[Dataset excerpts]
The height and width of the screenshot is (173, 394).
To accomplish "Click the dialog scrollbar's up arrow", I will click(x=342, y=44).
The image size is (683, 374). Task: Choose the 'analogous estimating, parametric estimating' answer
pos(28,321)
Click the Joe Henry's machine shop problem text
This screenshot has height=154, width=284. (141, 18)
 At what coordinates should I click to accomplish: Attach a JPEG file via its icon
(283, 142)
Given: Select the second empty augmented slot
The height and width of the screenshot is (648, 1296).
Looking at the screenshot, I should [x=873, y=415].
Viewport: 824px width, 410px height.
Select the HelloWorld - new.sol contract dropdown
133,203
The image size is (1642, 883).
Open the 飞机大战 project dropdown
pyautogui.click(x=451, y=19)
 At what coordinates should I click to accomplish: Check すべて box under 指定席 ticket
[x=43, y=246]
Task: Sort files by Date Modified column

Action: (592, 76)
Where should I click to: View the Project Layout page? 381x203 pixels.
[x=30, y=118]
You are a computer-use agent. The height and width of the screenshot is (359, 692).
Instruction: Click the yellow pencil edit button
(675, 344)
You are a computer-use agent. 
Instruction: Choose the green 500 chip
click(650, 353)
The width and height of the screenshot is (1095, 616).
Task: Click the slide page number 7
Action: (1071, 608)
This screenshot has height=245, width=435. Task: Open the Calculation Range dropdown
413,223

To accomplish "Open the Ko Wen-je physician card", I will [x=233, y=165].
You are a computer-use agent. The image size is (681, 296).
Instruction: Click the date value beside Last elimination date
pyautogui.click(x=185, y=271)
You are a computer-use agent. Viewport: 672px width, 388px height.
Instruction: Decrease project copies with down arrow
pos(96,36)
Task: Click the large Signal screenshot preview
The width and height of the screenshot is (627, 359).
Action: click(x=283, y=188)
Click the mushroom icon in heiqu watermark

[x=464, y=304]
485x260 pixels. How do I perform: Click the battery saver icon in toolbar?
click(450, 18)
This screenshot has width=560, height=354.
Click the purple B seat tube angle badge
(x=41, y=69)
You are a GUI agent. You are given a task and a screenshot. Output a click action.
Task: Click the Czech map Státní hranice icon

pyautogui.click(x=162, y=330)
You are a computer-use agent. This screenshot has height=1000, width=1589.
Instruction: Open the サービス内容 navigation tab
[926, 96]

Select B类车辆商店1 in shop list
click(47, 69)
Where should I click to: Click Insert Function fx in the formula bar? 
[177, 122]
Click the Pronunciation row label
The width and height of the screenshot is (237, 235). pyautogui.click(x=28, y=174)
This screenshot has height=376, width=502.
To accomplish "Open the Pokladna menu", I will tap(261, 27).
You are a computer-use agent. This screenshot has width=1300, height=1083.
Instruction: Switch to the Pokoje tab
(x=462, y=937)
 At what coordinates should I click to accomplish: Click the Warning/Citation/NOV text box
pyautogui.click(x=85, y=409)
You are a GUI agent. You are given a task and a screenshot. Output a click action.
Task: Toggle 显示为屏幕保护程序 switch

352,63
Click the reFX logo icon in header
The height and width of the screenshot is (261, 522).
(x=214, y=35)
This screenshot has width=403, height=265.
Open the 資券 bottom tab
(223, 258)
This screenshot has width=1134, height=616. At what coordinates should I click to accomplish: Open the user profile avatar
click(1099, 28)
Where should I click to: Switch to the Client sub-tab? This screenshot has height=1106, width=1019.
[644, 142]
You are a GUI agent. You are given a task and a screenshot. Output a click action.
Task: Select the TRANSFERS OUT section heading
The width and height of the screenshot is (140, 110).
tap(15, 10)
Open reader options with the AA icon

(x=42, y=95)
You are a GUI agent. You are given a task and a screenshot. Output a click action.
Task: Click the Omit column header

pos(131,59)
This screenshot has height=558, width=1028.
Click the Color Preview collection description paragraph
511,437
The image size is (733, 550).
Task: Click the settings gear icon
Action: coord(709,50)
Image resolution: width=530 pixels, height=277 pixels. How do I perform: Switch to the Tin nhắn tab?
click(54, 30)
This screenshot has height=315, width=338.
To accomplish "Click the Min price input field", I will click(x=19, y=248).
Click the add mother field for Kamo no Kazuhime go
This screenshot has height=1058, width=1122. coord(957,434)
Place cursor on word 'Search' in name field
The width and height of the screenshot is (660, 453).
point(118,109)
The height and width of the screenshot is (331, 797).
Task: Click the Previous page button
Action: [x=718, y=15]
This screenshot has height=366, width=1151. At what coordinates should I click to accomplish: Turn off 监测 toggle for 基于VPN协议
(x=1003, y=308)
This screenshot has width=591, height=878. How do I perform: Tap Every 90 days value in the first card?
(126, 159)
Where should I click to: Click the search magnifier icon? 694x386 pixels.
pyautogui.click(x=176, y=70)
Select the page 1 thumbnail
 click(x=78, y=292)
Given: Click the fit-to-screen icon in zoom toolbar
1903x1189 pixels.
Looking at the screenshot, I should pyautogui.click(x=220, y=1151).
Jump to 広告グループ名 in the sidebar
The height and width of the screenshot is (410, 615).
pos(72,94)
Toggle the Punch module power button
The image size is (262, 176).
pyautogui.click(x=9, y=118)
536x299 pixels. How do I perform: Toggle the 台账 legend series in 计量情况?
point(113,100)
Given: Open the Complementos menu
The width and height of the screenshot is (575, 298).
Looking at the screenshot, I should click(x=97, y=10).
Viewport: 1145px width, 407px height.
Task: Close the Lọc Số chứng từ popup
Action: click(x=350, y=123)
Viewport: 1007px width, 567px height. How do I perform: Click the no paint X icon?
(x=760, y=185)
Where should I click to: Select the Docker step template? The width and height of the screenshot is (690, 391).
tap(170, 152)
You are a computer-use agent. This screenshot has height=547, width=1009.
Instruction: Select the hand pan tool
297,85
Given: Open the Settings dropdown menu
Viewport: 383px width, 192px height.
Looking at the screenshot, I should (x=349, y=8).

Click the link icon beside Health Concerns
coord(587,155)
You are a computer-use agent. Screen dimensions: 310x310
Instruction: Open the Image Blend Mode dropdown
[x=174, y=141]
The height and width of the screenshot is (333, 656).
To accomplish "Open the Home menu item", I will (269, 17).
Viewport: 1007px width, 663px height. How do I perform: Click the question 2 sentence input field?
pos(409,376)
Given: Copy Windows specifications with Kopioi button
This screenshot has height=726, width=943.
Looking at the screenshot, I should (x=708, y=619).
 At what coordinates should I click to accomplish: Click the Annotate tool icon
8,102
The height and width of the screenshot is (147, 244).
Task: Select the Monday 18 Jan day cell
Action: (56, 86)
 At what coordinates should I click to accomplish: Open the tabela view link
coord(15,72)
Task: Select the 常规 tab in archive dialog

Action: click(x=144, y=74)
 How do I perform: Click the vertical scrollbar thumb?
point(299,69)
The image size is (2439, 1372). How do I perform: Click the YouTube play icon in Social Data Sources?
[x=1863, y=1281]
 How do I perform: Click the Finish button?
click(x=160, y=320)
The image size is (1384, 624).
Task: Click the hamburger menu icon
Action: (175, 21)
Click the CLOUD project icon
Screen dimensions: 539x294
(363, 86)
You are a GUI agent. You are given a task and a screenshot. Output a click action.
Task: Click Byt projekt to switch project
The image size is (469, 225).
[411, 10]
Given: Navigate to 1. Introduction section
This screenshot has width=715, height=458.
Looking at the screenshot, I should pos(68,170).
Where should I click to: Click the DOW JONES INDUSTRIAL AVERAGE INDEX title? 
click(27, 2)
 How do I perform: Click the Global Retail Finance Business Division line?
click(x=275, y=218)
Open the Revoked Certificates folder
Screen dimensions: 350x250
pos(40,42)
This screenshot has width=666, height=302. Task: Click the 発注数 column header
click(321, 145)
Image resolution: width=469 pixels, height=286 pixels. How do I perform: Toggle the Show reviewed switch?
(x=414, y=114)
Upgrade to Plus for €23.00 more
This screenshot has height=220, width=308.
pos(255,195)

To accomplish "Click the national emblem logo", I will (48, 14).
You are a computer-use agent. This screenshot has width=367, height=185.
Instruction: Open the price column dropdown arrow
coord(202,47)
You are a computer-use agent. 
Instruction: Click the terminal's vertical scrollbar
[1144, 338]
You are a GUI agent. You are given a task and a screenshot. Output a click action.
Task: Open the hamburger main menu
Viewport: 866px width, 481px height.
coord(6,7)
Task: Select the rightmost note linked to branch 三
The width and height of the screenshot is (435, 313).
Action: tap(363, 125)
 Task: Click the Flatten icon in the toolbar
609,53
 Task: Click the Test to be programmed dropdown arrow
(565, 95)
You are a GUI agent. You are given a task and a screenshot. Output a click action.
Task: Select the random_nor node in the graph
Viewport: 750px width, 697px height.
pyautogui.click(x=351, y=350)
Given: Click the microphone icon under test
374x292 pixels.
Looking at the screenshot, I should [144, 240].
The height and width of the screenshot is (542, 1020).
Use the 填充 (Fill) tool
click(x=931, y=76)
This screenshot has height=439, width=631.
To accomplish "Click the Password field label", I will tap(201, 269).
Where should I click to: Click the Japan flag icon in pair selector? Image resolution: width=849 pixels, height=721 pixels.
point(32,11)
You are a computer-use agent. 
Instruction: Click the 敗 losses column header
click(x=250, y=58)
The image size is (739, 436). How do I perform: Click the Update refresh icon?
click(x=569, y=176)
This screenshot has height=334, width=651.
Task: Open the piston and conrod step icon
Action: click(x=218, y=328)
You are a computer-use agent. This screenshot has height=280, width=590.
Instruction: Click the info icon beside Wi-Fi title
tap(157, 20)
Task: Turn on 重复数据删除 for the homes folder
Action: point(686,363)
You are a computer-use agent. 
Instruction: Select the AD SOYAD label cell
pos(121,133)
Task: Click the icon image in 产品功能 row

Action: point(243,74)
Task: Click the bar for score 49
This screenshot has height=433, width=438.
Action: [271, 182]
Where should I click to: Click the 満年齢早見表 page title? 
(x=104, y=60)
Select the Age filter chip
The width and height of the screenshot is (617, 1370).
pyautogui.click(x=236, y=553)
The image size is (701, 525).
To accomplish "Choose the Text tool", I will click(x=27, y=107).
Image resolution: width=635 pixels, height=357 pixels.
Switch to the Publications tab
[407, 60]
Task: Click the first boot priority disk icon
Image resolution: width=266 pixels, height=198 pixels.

THE TASK:
What the task asks for is a word-for-word repeat of the lines above, from the first through the one containing "You are a computer-use agent. The height".

OUTPUT OF THE TASK:
The height and width of the screenshot is (173, 394).
To accomplish "Click the dialog scrollbar's up arrow", I will click(x=342, y=44).
The image size is (683, 374). Task: Choose the 'analogous estimating, parametric estimating' answer
pos(28,321)
Click the Joe Henry's machine shop problem text
This screenshot has height=154, width=284. (141, 18)
 At what coordinates should I click to accomplish: Attach a JPEG file via its icon
(283, 142)
Given: Select the second empty augmented slot
The height and width of the screenshot is (648, 1296).
Looking at the screenshot, I should [x=873, y=415].
Viewport: 824px width, 410px height.
Select the HelloWorld - new.sol contract dropdown
133,203
The image size is (1642, 883).
Open the 飞机大战 project dropdown
pyautogui.click(x=451, y=19)
 At what coordinates should I click to accomplish: Check すべて box under 指定席 ticket
[x=43, y=246]
Task: Sort files by Date Modified column

Action: (592, 76)
Where should I click to: View the Project Layout page? 381x203 pixels.
[x=30, y=118]
You are a computer-use agent. The height and width of the screenshot is (359, 692).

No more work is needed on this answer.